Kevin Mwachiro is a man of many talents. He is a published author, podcaster, film festival curator, and former journalist. However, his true passion lies in telling Kenyan stories, specifically queer stories. In our conversation, he shares his experience and love for storytelling in his community.
By Savita Sukul
Kevin is passionate about social justice and human rights issues, and he volunteers as a board member for the Gay and Lesbian Coalition of Kenya and the Amnesty International Kenya board. He said he found himself drawn to activism by mistake, as he was looking for a sense of community and family. In 2006, he had just come back to Kenya from the U.K. and didn’t know many people from the LGBTI community. Kevin stumbled across a meeting, which to his surprise, had many queer people, the majority of them Kenyan, which he found very comforting. He says “I found family in a space where I didn’t expect to find family and people who are living their best queer life. I wasn’t out publicly back then, but I knew I wasn’t alone anymore.”
He worked for the BBC at the time, where he used his position to do queer stories and make sure they were objective and respectful. The public narrative was typically stereotyped and very negative when speaking about those questioning their sexuality and Kevin wanted to use his skills as a writer to change the narrative in the local media, and to tell stories on Africa that were representative of their reality. Kevin loves to tell stories, and he tells me that what really, really excites him is telling stories on Africa, specifically queer stories.
He realized he was a storyteller at the BBC. He said it was an honor to tell people’s stories truthfully and with dignity in a way that gets other people thinking, entertained, and informed. This drove him through his work as a journalist. He says, “I am honored to be a custodian of these stories.” He wanted to respect the people who had given him their stories to tell and do them justice in a way they would like to be remembered and heard.
When I asked him what it is like to be LGBTI in Kenya, he responded, “Maybe it depends on the time of day or the day of the week” with a laugh. Since he came back to Kenya 15 years ago, he says things have definitely changed. Kevin mentions that now there is a lot more psychosocial support. For example, funding for the organizations he volunteers for goes to establish hotlines for people in need of counseling. The LGBTI community is slowly being seen more positively by media houses, and they know they are not alone.
However, LGBTI persons in Kenya, and around the world, still face a lot of social and cultural stigma. It is harder for trans women, masculine-presenting women, and effeminate men to navigate this change without pushback. For some people their appearance is what queerness is, and they are obvious targets.

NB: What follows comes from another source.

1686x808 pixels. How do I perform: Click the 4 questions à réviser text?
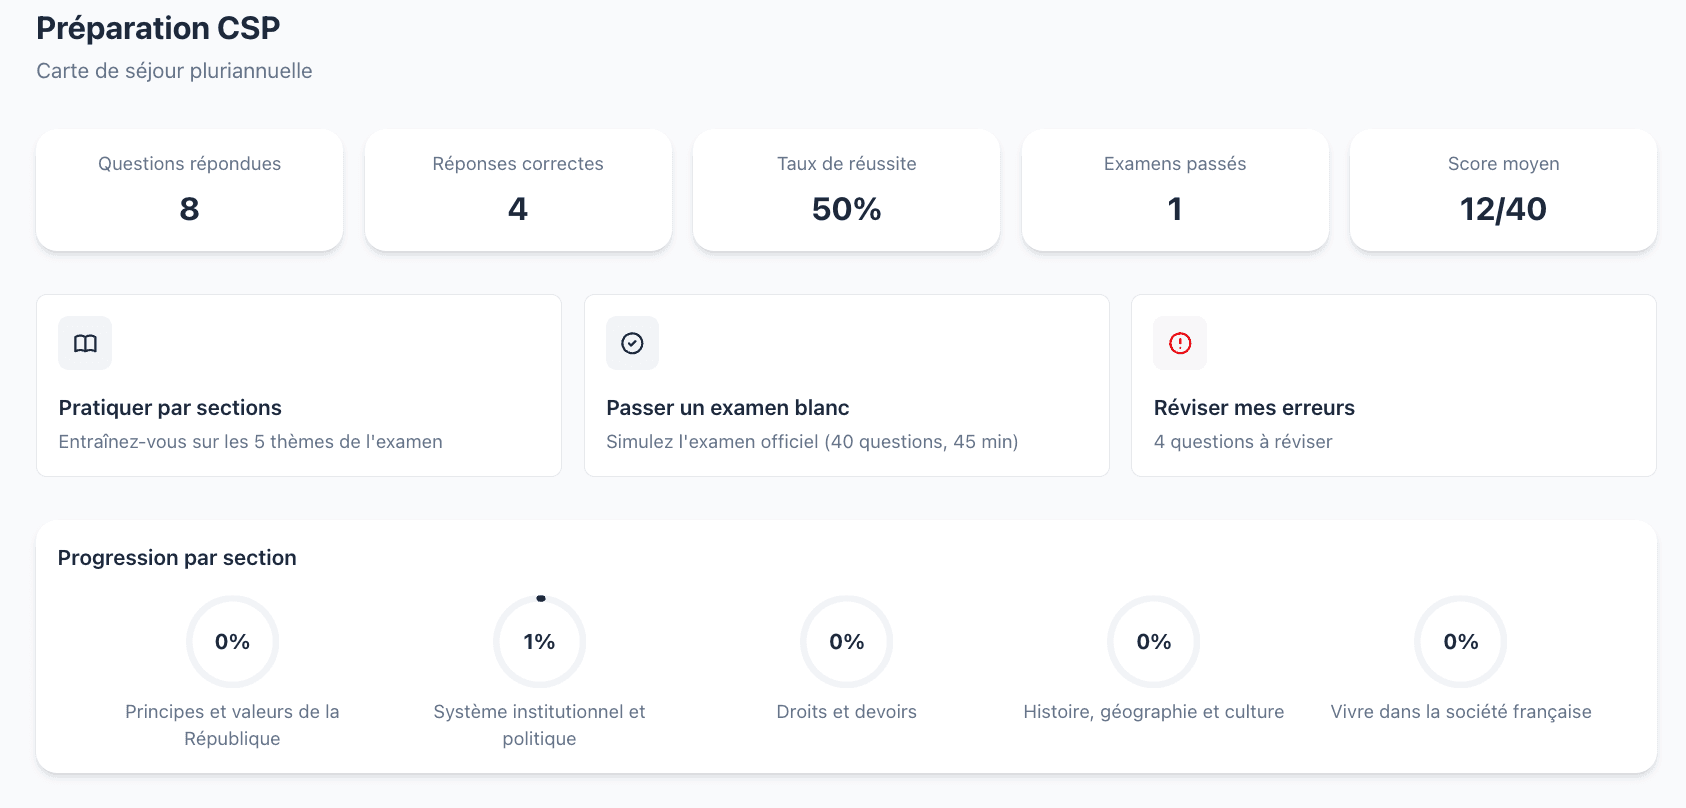[x=1243, y=441]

In 2016, the national gay and lesbian human rights commission (NGLHRC) filed a lawsuit to declare one of the old colonial laws outlawing same-sex relations unconstitutional. Section 162 and 165 of the penal code outlaws ‘carnal knowledge against the order of nature and indecent acts between males whether in public or private’. The petition was dismissed, but the commission will be appealing this and fighting for the law to be repealed.
In addition to problems like this, the pandemic has also created some limitations. Many people are going back to live in homophobic homes during the pandemic, and there aren’t any social spaces to meet because of government protocols. Another effect of the pandemic on the community is the sudden lack of donors, as they have been redirecting funds from the LGBTI organizations to funds for COVID assistance. Even with the existence of these problems, and others, Kevin is hopeful for the evolution of Kenya and is doing everything in his power to further the progress.
In 2011, Kevin co-founded the Out film festival (OFF) in Nairobi, which was the first LGBTQ film festival in Kenya. Besides films, the festival has a special addition that draws more people in. There are panel discussions focusing on matters that have touched on the existence of queer people in Kenya, and some people would come specifically for the panels. It continues to run, and Kevin says the festival turnout went from a handful of people to full houses. It even went virtual last year. The festival showcased how other people are navigating their lives from different cultures, which seemed to resonate with people from all over Africa.
Kevin also hosts a podcast that gives a voice to Kenyan stories and has a book available on Amazon, which contains a collection of stories from queer Kenyans. Kevin found a family in the LGBTI community of Kenya and works hard to help others find one as well.